Je crois qu’on ne peut répondre à cette question qu’en revenant à la démocratie comme telle. Elle est assiégée, mais elle seule peut vaincre le siège. Cela fait vingt ans que nous vivons l’âge du capitalisme de surveillance. Durant cette période, il a réussi à coloniser chaque aspect de la vie: éducation, santé, politique, etc. Cette concentration de savoir (et donc de pouvoir) est ce qui a abouti aux événements du 6 janvier dernier, sur la colline du Capitole, à Washington – et même à la catastrophe de la gestion de la Covid-19 aux Etats-Unis. Nous savons aujourd’hui que la grande majorité des morts de cette maladie aurait pu être évitée si les campagnes de désinformation qui se sont multipliées à son propos n’avaient pas été nourries par l’appétit pour les opportunités d’extraction de données régissant le fonctionnement des réseaux sociaux. Il est donc temps que le pouvoir instrumentarien soit stoppé et rendu illégal.

C’est une course contre la montre?

Nous ne disposons plus d’une décennie supplémentaire. Chaque minute qui passe augmente la difficulté de nous en débarrasser et le risque de violence irrémédiable que son mode opératoire suscite. Il faut révoquer le permis de voler notre expérience et nos droits épistémiques accordé au capitalisme de surveillance. Nous avons besoin de données. Mais cela ne peut être que dans le but de régler les problèmes des individus sur une base collective. Séquestrer les données dans des serveurs privés pour l’unique profit de ceux qui disposent des moyens d’y recourir pour leurs propres fins revient à s’attaquer à la démocratie elle-même. Nous avons donc besoin de nouvelles déclarations de droits, de nouveaux cadres législatifs, de nouvelles institutions, comme ça s’est produit à la fin du XIXe siècle pour garantir le droit de vote, la sécurité sociale ou la liberté syndicale. Aujourd’hui, les responsables de la Commission européenne sont en train de montrer l’exemple avec les lois sur les services et marchés numériques qu’ils ont soumises à consultation. Si elles sont adoptées, elles prouveront qu’il est possible de construire un véritable futur numérique démocratique. Dans le cas contraire, nous n’aurons le choix qu’entre le modèle chinois et le capitalisme de surveillance. Si l’Europe prend la bonne décision, les Etats-Unis suivront. Nous serons alors capables de mettre en oeuvre les droits, les lois et les institutions qui permettront à la société de l’information d’enfin commencer à contribuer aux véritables défis du présent: le changement climatique, la santé publique, l’enseignement, les soins de santé. Et pas seulement Apple Watch.
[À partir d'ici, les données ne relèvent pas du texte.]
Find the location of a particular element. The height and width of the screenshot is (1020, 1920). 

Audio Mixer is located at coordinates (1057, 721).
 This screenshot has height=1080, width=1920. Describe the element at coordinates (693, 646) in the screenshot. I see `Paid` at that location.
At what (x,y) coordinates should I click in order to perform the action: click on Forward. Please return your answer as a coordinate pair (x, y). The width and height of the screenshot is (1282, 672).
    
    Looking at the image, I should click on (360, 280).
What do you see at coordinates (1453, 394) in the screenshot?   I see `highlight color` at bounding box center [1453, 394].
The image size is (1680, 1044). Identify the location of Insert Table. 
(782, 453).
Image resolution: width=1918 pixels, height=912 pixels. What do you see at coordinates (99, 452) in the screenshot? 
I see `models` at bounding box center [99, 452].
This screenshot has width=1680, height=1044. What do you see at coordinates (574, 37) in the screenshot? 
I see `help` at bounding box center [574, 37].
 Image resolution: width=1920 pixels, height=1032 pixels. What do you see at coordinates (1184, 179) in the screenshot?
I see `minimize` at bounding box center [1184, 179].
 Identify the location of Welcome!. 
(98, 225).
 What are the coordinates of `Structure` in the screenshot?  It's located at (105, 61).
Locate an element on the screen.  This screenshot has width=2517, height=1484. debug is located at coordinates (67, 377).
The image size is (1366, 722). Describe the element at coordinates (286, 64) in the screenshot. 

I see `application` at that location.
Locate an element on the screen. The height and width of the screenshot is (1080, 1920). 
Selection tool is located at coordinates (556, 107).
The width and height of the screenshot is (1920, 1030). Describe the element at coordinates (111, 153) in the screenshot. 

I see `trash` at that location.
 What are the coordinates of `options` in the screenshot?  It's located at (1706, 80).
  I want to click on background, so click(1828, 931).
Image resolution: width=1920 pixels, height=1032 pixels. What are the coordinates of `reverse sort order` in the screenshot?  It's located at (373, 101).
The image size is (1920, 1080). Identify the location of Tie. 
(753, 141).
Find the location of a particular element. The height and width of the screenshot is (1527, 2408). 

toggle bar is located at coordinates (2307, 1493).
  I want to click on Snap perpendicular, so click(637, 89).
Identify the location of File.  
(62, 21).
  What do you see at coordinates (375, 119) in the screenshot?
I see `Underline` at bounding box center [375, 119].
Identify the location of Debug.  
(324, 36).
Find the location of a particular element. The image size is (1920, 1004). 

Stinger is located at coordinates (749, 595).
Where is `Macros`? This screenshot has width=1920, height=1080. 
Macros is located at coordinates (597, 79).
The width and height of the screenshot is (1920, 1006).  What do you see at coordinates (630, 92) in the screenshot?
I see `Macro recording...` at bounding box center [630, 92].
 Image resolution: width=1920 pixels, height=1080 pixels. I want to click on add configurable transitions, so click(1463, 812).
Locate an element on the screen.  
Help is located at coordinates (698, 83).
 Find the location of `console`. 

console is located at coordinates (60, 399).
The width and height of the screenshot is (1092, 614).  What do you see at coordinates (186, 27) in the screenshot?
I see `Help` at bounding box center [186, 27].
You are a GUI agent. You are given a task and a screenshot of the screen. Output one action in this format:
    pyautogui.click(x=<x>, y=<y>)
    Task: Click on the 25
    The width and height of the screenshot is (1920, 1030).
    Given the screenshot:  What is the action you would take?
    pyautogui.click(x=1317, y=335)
(1) L’Age du capitalisme de surveillance, par Shoshana Zuboff, traduit de l’anglais par Bee Formentelli et Anne-Sylvie Homassel, éd. Zulma, 856 p.

Bio express

  • 1951: Naissance aux Etats-Unis.
  • 1981: Entre comme professeure à la Harvard Business School.
  • 1988: Publie son premier livre, In the Age of the Smart Machine.
  • 1993: Crée « Odyssey » à Harvard, cursus universitaire destiné aux milieux de carrière.
  • 2007: Tient une chronique pour Business Week, après avoir collaboré avec Fast Company.
  • 2019: Reçoit le Axel Springer Award pour L’âge du capitalisme de surveillance.